WHAT IS REQUIRED:
Somewhere below are a line with "The image size is (1456, 819)." and a later line with "Given: Stop recording the network log". Output exactly those lines and all lines between them.

Stored records:
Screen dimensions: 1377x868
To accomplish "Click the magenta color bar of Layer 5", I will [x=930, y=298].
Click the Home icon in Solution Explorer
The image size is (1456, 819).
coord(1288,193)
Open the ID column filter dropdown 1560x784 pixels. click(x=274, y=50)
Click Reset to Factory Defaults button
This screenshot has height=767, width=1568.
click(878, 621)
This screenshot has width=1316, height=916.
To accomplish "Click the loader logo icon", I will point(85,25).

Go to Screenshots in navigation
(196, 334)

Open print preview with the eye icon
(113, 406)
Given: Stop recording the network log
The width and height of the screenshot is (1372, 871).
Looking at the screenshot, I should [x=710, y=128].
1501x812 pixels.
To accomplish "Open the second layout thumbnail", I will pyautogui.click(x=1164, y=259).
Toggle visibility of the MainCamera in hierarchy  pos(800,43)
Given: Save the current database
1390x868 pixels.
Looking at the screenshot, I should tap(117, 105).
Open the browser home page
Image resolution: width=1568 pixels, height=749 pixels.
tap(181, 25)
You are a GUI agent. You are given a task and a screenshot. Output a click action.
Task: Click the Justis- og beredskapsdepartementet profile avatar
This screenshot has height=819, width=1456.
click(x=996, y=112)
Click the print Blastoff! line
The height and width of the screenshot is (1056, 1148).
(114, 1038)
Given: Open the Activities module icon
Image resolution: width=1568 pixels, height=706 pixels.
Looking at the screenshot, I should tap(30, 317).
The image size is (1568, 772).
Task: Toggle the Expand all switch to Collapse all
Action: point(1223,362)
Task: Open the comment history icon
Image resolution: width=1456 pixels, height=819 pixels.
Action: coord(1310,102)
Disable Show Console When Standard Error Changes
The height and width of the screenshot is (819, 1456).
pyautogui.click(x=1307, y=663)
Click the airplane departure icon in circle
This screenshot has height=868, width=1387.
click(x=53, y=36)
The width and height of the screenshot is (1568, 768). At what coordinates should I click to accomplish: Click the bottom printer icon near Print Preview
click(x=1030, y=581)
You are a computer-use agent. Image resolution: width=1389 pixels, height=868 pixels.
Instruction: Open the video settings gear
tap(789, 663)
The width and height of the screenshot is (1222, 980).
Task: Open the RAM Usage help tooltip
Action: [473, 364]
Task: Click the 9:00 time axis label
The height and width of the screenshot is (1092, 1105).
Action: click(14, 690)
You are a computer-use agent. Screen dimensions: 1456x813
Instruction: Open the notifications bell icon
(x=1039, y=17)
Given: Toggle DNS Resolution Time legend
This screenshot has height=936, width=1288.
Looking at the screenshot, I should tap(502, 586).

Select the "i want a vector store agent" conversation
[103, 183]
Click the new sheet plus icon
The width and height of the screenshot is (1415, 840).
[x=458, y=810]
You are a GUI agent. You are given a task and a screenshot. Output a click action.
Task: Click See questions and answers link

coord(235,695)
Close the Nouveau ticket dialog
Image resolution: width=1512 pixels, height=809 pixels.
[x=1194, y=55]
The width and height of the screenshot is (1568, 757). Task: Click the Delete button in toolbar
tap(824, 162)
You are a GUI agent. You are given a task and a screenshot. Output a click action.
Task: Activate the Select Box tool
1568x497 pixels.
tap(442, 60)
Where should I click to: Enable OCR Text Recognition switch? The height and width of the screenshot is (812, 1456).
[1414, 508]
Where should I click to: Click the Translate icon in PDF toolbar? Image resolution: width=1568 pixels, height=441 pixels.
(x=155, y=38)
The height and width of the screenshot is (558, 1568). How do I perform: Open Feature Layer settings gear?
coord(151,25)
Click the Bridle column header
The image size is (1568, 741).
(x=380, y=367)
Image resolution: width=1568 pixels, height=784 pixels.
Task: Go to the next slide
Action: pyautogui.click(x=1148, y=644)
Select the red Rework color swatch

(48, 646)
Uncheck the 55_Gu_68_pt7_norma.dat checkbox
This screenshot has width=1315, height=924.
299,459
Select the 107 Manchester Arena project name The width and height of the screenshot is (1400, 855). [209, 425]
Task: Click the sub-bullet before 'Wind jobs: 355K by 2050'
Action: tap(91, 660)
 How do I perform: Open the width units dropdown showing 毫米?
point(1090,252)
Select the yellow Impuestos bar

ANSWER FOR THIS EXERCISE:
The image size is (1456, 819).
coord(1288,193)
Open the ID column filter dropdown 1560x784 pixels. click(x=274, y=50)
Click Reset to Factory Defaults button
This screenshot has height=767, width=1568.
click(878, 621)
This screenshot has width=1316, height=916.
To accomplish "Click the loader logo icon", I will point(85,25).

Go to Screenshots in navigation
(196, 334)

Open print preview with the eye icon
(113, 406)
Given: Stop recording the network log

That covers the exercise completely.